Citrine | VirtualLab
A powerful AI system that lets your researchers find better results more quickly, by conducting virtual experiments before they go into the lab
FAQs
-
How does AI work?
There are different types of AI, but at a high level, the machine learning models that Citrine Informatics use essentially look for connections between inputs (raw materials, processing parameters) and outputs (final material properties) and then creates an algorithm to predict the outputs based on the inputs. However, predictions are not as effective if you don’t know how good your prediction is. Therefore, the uncertainty of the predictions is also estimated and this is the extra information that our customers leverage to decide which experiments to take to the lab next.
-
What machine learning techniques are commonly used in materials informatics?

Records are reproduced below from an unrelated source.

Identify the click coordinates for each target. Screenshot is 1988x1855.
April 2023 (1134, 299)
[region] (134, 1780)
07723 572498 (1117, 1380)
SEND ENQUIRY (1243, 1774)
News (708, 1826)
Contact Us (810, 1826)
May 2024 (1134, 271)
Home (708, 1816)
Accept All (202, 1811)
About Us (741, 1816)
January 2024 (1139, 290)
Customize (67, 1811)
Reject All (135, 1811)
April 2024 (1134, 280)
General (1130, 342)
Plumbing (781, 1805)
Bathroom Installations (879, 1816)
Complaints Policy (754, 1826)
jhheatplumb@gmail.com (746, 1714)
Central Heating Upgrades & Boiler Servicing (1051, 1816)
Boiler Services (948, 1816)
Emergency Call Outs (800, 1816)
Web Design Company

Common techniques include supervised learning (e.g., regression, classification), unsupervised learning (e.g., clustering, dimensionality reduction), and reinforcement learning. Deep learning methods, such as neural networks, are also increasingly used for complex data types like images and simulations, though in most cases the availability of data limits use of deep learning techniques. Citrine Informatics’s sequential learning approach represents a unique optimization framework that is data-efficient and can handle bigger, real-word problems (dozens of variables, multiple objectives, noisy data, and real-world constraints) with ease.
-
What type of AI models do Citrine use?
Citrine uses a new generation of optimization frameworks that build on Bayesian Optimization’s (BO’s) foundations while overcoming many of its limitations. By swapping the Gaussian Process Regression for a more scalable and robust model (random forests with advanced uncertainty quantification), Citrine’s platform retains the data-efficiency and intelligence of BO but gains the ability to handle more challenging, real-word problems (dozens of variables, multiple objectives, noisy data, and real-world constraints) with ease. It provides results that are not only optimal but explainable – a critical factor for trust in AI-driven design in the research community. Different algorithms, such as Gaussian Processes and Random Forests can be used on the platform and the results from the most accurate model will be used.
-
What R2 do you need in your materials AI model?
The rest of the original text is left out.